Summer in Australia just wouldn’t be summer without food that is light, tangy and beautifully fresh. My Passionfruit Soufflé ticks all those boxes. Using the sweetest organic passionfruit available, these little soufflés are the perfect summer treat. Couple simply with berries and cold vanilla ice cream and enjoy every spoonful of soufflé sunshine.
3 eggs, separated
½ tsp lemon juice
½ cup caster sugar
½ tbsp corn flour
¾ cup passionfruit pulp
½ butter – organic if possible – for greasing
Preheat oven to 180C
Lightly grease 4-6 small ramekins and dust the insides with cast sugar, then shake out any excess sugar – you can put the ramekins into the fridge at this stage until you are ready to put the soufflés together.
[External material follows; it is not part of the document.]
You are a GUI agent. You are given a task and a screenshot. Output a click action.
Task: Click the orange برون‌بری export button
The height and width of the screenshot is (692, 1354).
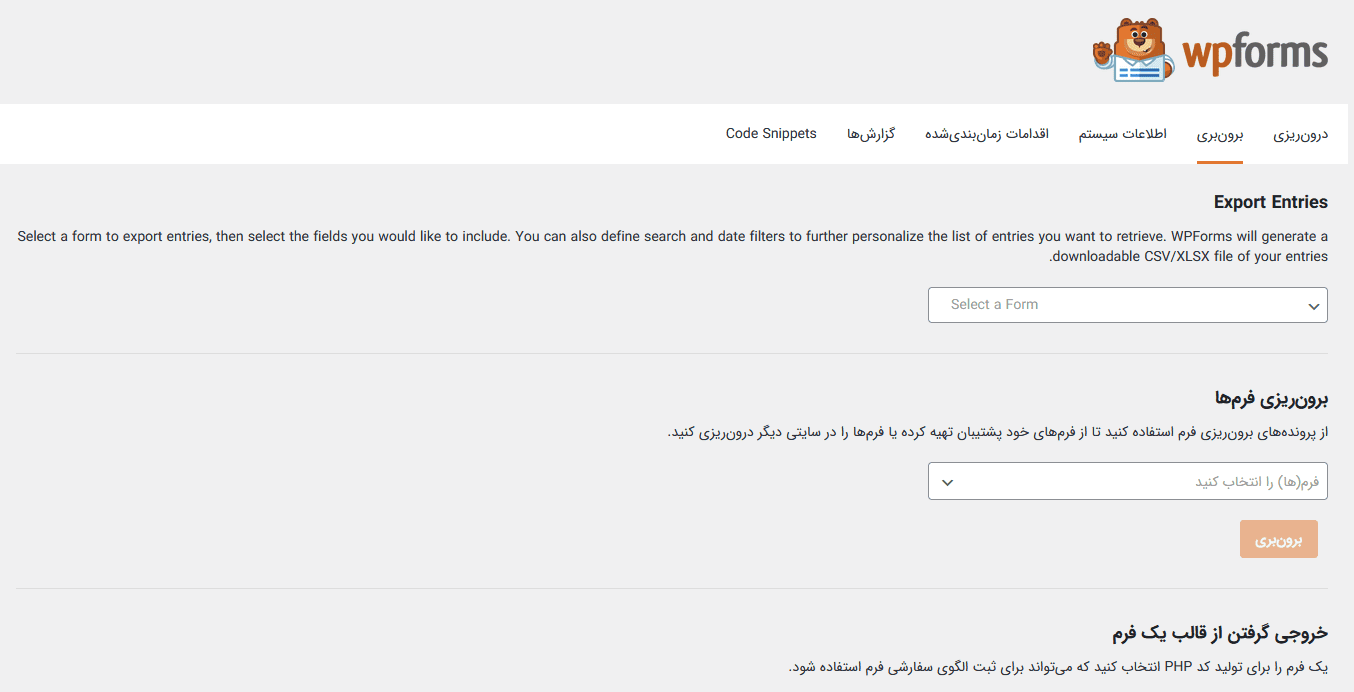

Spoon a tablespoon of the passionfruit pulp into each ramekin dish.
In a bowl whisk together the 3 egg yolks with half the sugar and cornflour and beat until pale and thick. Stir through the remaining passionfruit.
In a clean bowl, using an electric whisk, beat the egg whites and lemon juice with a pinch of salt until you have soft peaks. Add the remaining sugar and whisk on high spend until the whites are very stiff – this should take 3 or so minutes.
Working gently, fold 2 spoonfuls of the egg whites into the yolk and passionfruit mixture. Tip this into the bowl containing the remaining egg whites and fold together very carefully. Blob mixture into the prepared ramekins and level the tops – a little trick to ensure maximum rise is to wipe the rims of the dishes clean.
Pop the ramekins into the oven and bake for approx. 15-18 minutes, or until the soufflés are a lovely golden colour on top and have risen nicely. Serve immediately, dusted with icing sugar and berries.